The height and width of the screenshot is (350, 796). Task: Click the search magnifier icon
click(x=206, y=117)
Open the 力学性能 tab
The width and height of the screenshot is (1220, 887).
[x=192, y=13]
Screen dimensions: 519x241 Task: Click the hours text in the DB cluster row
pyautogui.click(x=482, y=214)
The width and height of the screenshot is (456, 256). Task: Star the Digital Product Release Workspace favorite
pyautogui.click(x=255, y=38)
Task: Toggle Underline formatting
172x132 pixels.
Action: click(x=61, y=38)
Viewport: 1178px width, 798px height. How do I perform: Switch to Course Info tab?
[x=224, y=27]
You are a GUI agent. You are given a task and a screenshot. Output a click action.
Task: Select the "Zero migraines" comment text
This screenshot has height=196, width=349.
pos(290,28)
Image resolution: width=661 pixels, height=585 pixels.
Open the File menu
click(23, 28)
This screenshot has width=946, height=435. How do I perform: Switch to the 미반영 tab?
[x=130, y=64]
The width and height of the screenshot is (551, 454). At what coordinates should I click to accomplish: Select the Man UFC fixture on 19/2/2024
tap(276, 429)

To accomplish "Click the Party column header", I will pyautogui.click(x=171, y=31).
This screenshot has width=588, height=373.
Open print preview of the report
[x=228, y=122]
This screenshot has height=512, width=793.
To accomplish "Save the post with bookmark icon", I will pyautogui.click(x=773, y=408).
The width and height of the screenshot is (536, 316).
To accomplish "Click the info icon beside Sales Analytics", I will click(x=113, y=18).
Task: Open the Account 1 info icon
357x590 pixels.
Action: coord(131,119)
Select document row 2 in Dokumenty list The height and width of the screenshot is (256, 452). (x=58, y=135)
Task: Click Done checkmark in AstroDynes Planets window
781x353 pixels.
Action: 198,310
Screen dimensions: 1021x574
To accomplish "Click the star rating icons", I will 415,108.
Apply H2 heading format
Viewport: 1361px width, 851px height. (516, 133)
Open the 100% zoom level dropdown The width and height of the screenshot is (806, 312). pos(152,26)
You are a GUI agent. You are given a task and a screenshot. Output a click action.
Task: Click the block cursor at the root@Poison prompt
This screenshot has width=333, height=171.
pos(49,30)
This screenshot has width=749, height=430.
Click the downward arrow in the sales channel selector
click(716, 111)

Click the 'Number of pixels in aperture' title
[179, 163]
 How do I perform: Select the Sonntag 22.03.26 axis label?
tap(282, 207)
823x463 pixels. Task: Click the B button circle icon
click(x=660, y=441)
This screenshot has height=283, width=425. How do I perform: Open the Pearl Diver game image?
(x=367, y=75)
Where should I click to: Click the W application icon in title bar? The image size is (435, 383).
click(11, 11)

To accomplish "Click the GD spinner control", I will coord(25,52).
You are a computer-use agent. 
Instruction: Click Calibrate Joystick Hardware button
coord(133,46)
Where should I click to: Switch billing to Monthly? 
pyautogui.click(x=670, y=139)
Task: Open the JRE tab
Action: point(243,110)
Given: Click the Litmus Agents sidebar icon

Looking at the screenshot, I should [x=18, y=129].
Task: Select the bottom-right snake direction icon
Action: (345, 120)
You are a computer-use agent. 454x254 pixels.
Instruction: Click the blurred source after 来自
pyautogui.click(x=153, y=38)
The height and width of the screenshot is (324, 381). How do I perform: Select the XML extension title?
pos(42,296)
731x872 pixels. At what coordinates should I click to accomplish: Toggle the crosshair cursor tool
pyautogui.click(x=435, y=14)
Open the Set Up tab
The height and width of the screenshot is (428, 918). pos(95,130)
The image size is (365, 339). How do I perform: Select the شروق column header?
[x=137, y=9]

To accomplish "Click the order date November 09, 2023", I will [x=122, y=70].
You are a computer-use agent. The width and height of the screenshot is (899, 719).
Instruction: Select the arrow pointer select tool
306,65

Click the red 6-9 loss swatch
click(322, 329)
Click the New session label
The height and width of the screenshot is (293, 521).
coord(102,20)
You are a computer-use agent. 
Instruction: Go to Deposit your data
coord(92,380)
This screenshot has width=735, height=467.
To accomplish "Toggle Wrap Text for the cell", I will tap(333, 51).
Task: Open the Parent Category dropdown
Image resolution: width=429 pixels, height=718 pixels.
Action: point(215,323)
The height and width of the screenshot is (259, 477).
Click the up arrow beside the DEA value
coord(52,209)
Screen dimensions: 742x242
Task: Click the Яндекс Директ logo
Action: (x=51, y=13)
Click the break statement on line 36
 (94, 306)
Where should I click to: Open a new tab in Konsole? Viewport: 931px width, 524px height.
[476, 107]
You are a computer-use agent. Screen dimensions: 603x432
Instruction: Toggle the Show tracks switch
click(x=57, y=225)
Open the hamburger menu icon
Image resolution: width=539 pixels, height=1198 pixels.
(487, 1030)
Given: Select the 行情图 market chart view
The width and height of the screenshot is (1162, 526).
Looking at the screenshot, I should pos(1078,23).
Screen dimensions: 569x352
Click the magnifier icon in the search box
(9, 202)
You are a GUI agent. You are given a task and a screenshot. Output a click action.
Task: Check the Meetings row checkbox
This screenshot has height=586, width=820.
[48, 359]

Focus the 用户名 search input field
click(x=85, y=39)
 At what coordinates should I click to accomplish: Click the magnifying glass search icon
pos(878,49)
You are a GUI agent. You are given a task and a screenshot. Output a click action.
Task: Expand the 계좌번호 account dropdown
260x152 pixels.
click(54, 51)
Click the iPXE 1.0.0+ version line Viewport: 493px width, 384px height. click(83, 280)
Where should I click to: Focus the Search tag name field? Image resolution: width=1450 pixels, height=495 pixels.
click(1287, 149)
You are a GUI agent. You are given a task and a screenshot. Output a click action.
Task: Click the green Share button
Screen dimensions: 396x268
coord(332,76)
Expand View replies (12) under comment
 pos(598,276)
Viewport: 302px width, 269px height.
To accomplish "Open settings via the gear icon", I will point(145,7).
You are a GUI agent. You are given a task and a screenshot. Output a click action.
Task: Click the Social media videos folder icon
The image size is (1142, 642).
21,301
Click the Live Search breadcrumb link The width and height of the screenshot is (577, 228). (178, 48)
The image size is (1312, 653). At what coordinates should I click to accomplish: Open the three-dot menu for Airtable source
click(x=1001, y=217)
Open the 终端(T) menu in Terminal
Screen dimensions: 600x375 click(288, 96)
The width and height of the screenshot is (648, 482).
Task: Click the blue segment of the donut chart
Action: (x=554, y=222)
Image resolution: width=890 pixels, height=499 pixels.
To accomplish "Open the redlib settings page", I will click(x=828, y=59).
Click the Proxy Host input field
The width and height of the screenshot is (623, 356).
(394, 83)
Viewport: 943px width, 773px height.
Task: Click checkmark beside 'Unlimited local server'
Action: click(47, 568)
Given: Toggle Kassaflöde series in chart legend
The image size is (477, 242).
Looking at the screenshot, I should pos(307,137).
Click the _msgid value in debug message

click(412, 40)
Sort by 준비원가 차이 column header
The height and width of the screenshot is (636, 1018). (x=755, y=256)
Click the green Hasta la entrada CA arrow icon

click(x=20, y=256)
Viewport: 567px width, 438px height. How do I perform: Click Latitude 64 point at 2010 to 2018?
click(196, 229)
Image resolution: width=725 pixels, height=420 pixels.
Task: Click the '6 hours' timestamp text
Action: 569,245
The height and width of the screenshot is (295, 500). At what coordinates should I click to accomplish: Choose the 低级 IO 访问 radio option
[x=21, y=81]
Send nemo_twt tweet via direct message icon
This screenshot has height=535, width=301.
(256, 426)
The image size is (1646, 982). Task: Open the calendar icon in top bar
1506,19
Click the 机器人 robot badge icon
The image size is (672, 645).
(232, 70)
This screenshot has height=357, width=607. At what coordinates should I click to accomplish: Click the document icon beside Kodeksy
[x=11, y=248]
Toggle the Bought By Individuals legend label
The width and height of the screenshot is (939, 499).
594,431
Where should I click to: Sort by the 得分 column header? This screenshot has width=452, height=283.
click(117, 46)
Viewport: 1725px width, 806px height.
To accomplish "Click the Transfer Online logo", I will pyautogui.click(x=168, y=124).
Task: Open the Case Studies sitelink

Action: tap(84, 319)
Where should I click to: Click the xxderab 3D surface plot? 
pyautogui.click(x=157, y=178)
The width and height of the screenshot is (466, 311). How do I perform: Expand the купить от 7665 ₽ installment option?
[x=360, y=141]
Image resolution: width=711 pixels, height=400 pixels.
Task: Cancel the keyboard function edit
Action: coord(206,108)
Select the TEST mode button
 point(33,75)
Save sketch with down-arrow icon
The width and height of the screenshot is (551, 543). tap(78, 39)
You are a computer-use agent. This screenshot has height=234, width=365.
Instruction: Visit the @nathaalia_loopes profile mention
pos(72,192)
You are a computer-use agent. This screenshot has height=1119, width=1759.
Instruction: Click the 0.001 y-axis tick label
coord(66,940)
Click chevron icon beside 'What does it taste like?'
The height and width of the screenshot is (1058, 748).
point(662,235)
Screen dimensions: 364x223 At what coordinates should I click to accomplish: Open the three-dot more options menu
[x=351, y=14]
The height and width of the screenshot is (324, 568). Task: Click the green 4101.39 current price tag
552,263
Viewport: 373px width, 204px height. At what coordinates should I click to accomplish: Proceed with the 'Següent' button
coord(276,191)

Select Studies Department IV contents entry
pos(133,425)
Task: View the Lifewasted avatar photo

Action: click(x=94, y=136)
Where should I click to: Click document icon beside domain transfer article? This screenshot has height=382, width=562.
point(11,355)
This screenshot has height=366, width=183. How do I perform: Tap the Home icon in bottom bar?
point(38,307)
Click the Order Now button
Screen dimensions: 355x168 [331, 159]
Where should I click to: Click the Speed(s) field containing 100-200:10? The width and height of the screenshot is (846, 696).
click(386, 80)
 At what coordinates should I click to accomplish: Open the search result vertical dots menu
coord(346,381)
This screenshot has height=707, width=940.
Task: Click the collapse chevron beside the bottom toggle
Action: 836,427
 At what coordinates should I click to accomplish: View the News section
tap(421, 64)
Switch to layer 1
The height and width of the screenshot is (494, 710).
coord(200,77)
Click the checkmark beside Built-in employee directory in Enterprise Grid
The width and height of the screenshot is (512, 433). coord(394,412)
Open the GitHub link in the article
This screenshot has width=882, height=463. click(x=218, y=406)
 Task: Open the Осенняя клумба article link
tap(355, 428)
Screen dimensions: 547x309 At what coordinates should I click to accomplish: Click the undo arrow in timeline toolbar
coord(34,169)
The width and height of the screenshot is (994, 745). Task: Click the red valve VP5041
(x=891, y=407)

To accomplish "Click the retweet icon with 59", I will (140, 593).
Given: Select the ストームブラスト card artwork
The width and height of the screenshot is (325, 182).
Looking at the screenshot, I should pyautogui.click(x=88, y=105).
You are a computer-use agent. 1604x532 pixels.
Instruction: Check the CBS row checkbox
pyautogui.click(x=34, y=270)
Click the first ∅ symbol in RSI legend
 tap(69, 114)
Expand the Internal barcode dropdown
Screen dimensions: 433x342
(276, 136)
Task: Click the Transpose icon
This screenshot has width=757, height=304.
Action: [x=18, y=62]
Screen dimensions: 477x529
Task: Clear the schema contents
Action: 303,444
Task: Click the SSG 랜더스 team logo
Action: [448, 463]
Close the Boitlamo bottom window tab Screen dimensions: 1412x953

************

● **WORK ORDER**
Start with the line above that contains "Instruction: Go to Deposit your data" and stop after the line that contains "The height and width of the screenshot is (259, 477).". Output those lines exactly, and only those.

● **RESPONSE BOX**
Instruction: Go to Deposit your data
coord(92,380)
This screenshot has width=735, height=467.
To accomplish "Toggle Wrap Text for the cell", I will tap(333, 51).
Task: Open the Parent Category dropdown
Image resolution: width=429 pixels, height=718 pixels.
Action: point(215,323)
The height and width of the screenshot is (259, 477).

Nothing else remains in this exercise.